A Tale of Biometrics Fail
Meet Sina. A 32-year old human rights activist from India, Sina works across the borders to ensure that the rights of her people are respected and upheld. In 2009, Sina's country implemented a "12-digit unique identification number” system called Aadhaar, or "foundation." This ‘unique' identification number given to Sina is used by the Indian government to give her and her fellow citizens access to food assistance programs, bank accounts, phone services, energy replenishments and health services. This system is an incentivized, country-sponsored efficiency welfare program which assigns Sina a number based on her biometric and demographic data.
The Aadhaar is the largest biometric database in the world, with over 1.3 billion Indian citizens registered.
To get her number, Sina takes a valid photo ID and proof of address card to the enrollment center. Once there, she's required to provide her demographic data, have a photograph taken of her face, and give 10 fingerprints and 2 iris scans. After Sina has completed her enrollment and created her digital identity, she is given a number, which will be good for life and kept in India's Aadhaar database, stored on government servers within India.
The Aadhaar is the largest biometric database in the world, with over 1.3 billion Indian citizens registered. This raises many concerns regarding the physical security of the database as well as its legal security. Within India, data protection and privacy remain to be questioned. Under the current Information Technology Act and the Information Technology Rules, personal privacy and data protection are not recognized as fundamental rights.
What happens when those unique and personal physical characteristics become subject to identity theft and your authentication fails? – sina knows.
Not long after receiving her Aadhaar, Sina is working across the border and gets caught in an explosion, causing injury to the right side of her body, including her hand and eye. She is transported to a local hospital for treatment. Upon release she makes her way back to the border. This time however, the border guards are using a scanner to process people. They not only observe and check papers, but are asking to see Aadhaar cards which need to be verified with facial recognition, fingerprinting or iris scanning. When Sina approaches and provides her paperwork the scanners cannot verify her identity – authentication fail. Her digital identity is not recognizing her physical identity.To the computer and the database, Sina is a different person. The biometric system failed her, and try as she might to explain the situation, Sina is refused access back into her home country of India.
Maybe this illustration doesn't seem relatable to you, but take a minute to think about your day. In what ways are your biometrics being used to allow access to something? Do you unlock your phone with your fingerprint or face? Do you go shopping? Do you drive? How about fly? Or bank online? All of these daily activities have implemented, in one way or another, a program requiring access to your personal biometrics with or without your consent.

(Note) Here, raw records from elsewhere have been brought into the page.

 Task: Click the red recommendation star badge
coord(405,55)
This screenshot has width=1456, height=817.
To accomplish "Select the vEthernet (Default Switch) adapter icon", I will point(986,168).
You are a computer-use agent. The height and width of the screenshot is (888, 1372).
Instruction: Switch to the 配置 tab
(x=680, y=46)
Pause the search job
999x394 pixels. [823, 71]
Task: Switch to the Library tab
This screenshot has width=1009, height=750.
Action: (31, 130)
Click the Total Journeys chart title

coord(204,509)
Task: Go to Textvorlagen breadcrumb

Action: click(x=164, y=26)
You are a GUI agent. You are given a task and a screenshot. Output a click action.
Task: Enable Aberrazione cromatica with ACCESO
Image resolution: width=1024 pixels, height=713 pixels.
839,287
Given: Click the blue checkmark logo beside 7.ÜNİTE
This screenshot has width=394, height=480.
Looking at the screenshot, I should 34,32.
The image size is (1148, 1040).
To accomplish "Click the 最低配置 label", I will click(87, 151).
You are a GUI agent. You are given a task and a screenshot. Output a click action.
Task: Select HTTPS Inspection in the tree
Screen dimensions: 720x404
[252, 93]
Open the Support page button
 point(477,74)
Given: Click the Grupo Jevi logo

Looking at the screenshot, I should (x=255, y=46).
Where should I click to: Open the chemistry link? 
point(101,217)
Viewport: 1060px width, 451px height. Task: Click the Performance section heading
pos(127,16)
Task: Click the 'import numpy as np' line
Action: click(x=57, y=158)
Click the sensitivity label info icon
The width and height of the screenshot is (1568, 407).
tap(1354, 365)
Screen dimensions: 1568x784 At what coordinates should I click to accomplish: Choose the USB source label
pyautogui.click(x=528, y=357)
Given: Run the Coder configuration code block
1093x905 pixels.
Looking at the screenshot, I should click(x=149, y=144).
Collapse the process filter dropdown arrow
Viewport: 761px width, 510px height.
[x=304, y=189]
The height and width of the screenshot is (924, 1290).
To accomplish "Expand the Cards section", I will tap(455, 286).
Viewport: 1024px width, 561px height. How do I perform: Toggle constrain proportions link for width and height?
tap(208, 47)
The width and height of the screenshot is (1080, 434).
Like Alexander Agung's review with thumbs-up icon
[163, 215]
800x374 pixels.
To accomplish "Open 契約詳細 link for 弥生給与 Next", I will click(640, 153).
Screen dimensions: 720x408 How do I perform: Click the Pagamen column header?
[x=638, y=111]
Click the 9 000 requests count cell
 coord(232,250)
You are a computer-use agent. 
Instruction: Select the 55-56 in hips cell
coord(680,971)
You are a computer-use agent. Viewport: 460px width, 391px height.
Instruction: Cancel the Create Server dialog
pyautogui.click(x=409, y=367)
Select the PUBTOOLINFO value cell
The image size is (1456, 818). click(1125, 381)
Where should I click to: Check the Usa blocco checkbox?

We reveal our eyes whenever we look at something, we leave our fingerprints like a trail, documenting where we've been and what we've touched. Many of us use our voice to communicate, leaving messages, calling our credit card companies and ordering food. Even home electronics can recognize our voice. These are just normal parts of our daily routine. But did you know, in the United States, it's legal in 48 states to use software to identify you using images taken without your consent for commercial purposes?
In what ways are your biometrics being used or accessed to allow permission to something?
Have you thought about where your image is stored? I assume that many of us using Facebook allow our faces to be tagged in photos, whether we know it or not. On Instagram, live stories capture our faces and voices. But, have you considered where your photos and videos are stored, and who has access to them? The idea that unknown people with unknown purposes have personal biometric data from the live story you just streamed on Instagram is a bit alarming. Does this ambiguity make you question the consequences of using services like Facebook and Instagram?
The security issue with biometric and identity management is that much of it is being implemented and tested without protocols, laws, appropriate technical knowledge, user consent or even user knowledge. The biometrics system itself is quite opaque and unknown.
Worldwide, we must think about who has access to biometric databases, and what protection is in place for individuals subject to having their identity stolen from a database. Further, we need to ensure that a digital identity can adapt when one's physical identity changes, like Sina's did when she was injured.
What happens when your physical appearance changes? When your digital identity is stolen, can you get it back?
Each day you have a new number of hairs on your head, you age, you may gain or loose weight over a period of time, get Lasik or have body augmentation surgery. All of these contribute to a dramatic, yet common, alteration of your physical look. While widely popular, biometrics databases and software are static. They are not a living and breathing representation of your living and breathing self.
What happens when those unique and personal physical characteristics become subject to identity theft and your authentication fails? Once your biometrics are lost, you can't replace them. As Marc Goodman, an advisor to Interpol and the FBI told NBC so plainly, “You can always get a new credit card. You can always create a new password. [It’s] really hard to get new fingers. You only have ten of them and once that information leaks, it’s out and there’s nothing you can do.”